Somehow when I started this I really believed this post would be happy and progressive and wonderful to read and write. Alas, I fear it is a bit more self serving in the end. More navel gazing and organizing my thoughts than sharing helpful or fun information. So, things I will do because my heart know’s what it wants:
- I will sew more knits, likely dresses and leggings.
- I will sew my son more clothes, likely Ottobre patterns because they never fail me.
- I will sew my husband some more jeans and shirts from Thread Theory, because they are simply the best.
- I will shop my stash. I am broke, and not a dunce, and I do like most of my fabrics.
Then we must address the things I have been avoiding (for a couple of years):
- Woven dresses, skirts, shirts anything woven for myself. UGH. This connects to body image issues, fit issues, the challenge of fitting yourself alone in the night in your sewing studio with sharps in your mouth and hands and poking your tender flesh and you struggle to pin, fit, take of garment, pin fit and repeat. Ouchie.

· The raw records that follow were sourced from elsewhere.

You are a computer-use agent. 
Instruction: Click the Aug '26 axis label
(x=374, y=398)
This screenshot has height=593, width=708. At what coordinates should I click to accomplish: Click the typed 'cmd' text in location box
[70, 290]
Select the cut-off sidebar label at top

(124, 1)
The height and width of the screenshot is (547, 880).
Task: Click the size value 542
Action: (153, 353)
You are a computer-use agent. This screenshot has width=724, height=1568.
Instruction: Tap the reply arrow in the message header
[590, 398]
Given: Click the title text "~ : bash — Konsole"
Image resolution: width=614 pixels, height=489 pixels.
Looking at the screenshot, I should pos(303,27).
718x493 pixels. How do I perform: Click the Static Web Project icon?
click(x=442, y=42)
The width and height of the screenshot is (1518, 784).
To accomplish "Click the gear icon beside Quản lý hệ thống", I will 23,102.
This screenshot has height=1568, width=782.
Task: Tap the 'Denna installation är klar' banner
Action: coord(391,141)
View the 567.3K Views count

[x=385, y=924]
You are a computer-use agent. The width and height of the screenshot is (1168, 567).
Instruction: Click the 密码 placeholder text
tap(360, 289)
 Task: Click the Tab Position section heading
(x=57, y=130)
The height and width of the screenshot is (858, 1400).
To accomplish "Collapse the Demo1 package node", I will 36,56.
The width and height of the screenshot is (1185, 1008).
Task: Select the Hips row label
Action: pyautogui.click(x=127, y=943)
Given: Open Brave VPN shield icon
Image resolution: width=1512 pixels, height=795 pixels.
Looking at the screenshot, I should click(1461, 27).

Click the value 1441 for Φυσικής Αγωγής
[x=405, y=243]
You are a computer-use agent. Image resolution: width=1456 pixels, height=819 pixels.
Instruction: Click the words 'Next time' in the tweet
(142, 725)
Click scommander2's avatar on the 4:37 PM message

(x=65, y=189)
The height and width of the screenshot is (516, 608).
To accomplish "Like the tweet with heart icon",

- My Ziggi motorcycle jacket. It’s been in a muslin stage for almost a year now.
- Jeans for myself. I must admit I am getting closer to this one. I started sewing jeans first for my son, then my husband. I have the potential and hopes and desire to make myself a pair of jeans this year. I have a pair of Colette Clovers in muslin stage, and the Thurlow Pants pattern from Sewaholic. I have a McCalls pair of loose mid calf length trousers partially traced and cut, too, for biking, that I am sure is at least three years old in the making. The guilt!
To keep these two parts of me aligned, working together, in good company I must make them agree. What the heart wants, what the brain knows.
And, first and foremost, I am rearranging my sewing room. My poor kid doesn’t get a bedroom because I took it for my sewing studio. It’s cramped. It’s tiny. It’s cramped and tiny. I like clean spaces. I am on the hunt for the perfect, long and skinny, very sturdy sewing table. Not a work table, a short heavy desk to line up my serger and coverstitch and sewing machines on. I am tempted to make one, so if you have a good DIY project for sewing desks let me know! I would love help! And all year (16 days!) I have been daydreaming about fun quilting cottons. All the wonderful patterns and lux colors. So gorgeous, so fun. And just impossible to wear. I just can’t wear quilting cottons. I wish better fashion fabric companies would hire better designers. Especially now, when fun animals and child-imaginative prints are so in fashion! So what will you do this new year? How to you recompense your dreams and your abilities?
Best of luck in 2015 for your own resolutions. I hope we all have the endurance to accomplish our dreams!